What needs to be done> In the records below, find the line containing "Task: Open the document icon in the sidebar"; give it again exactly, along with every line that follows, and nothing else.

Saved entries>
----

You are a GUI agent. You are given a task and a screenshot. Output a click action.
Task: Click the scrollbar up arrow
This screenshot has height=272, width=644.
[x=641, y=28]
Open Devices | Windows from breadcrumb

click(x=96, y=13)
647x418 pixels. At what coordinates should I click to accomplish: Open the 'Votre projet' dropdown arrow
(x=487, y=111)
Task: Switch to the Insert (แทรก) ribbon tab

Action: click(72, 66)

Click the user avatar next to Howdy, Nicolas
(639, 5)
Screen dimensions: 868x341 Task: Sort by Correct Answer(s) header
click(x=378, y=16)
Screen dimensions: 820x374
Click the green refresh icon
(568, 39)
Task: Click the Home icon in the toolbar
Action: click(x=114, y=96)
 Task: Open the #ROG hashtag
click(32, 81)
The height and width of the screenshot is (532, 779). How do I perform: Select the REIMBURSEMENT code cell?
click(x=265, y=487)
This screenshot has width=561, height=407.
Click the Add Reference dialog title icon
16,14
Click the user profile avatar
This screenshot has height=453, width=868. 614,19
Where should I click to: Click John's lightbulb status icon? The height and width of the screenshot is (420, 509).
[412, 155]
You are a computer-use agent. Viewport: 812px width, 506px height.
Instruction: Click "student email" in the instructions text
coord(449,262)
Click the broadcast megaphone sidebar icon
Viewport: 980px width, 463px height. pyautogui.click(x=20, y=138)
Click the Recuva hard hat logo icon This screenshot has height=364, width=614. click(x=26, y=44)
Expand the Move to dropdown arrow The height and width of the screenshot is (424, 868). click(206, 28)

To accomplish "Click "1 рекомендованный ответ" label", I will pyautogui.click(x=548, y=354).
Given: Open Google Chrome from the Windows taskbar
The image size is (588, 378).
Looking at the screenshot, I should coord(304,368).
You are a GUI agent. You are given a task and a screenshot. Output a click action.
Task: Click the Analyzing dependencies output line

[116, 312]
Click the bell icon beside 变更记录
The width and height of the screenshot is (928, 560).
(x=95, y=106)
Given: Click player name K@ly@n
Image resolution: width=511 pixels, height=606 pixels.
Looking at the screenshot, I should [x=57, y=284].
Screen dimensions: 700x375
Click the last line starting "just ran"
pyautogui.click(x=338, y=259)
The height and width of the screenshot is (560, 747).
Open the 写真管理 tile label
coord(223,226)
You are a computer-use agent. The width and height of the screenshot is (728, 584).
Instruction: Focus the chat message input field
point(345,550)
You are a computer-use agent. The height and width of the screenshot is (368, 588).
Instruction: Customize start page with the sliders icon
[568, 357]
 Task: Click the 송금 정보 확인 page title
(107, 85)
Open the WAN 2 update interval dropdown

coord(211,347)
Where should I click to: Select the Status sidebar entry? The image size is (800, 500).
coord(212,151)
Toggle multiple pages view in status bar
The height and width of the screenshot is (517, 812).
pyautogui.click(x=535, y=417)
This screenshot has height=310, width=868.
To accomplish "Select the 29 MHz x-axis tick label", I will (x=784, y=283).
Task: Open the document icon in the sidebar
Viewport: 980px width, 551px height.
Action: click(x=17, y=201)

----

Task result>
Task: Open the document icon in the sidebar
Viewport: 980px width, 551px height.
Action: click(x=17, y=201)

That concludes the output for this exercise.